Green Party Leader Elizabeth May says an independent inquiry would be the best way to investigate the prime minister’s former chief of staff, Nigel Wright, who stepped down Sunday after it was revealed he paid the $90,000 owed by Sen. Mike Duffy in a Senate housing allowance scandal.

Liberals in the Senate are trying to trigger special parliamentary hearings in the hopes of forcing Prime Minister Stephen Harper’s former top aide and others to testify about the secret payment to a former Tory senator.

Duffy quit the Conservative caucus on Thursday.

On Tuesday night, meanwhile, Conservative senators sent Duffy’s controversial expenses back to the same closed-door committee that initially reviewed them, rejecting a Liberal bid to have the matter referred to the police.

The NDP has called on the RCMP to investigate. Ethics commissioner Mary Dawson has launched an examination under the Conflict of Interest Act of Wright’s involvement in the repayment of the senator’s expenses. And the issue will also be reviewed anew by the Senate internal economy committee.

Liberal Senate Leader James Cowan argued late Tuesday night that the committee on internal economy had lost credibility with Canadians and the police should take over.

Parliamentary hearings in the Senate would include subpoena powers and could be more transparent than RCMP investigation, May said. But any hearing in the Senate has the potential for Conservative Senators to block certain lines of inquiry, she added.

The Saanich-Gulf Islands MP said the best approach would be an independent inquiry with the power to subpoena witnesses and require testimony under oath. “An inquiry might be better placed to get to the bottom of it,” May said.

“I think an RCMP inquiry is better than nothing, but I think we need more transparency than what the RCMP can bring to this,” May said. “I think we need the powers of subpoena in the hands of an independent person … who can get Nigel Wright, Stephen Harper, Mike Duffy under oath because something very peculiar has gone on here.”

May said she would not oppose what the NDP or Liberals are proposing because opposition parties are pressing for answers.

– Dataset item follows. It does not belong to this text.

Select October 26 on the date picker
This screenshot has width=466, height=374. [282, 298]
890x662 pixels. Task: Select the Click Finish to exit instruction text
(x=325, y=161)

“The plausible explanations are not the innocent ones,” May said. “To believe this happened innocently, you have to assume and be willing to accept — which I don’t — that Nigel Wright is a fool. He clearly isn’t. He’s got two law degrees. He’s very, very intelligent.”

Cowan argued on the Senate floor that Stephen Harper’s office violated the sacrosanct privileges of parliamentarians, and might be in contempt of Parliament.

“Canadians are demanding there be an investigation [by] the police,” said Victoria NDP MP Murray Rankin, a lawyer. “Is there a breach of the Criminal Code, is there a breach of the Parliament of Canada Act, is this $90,000 payment under the law? There needs to be at least that [RCMP investigation].”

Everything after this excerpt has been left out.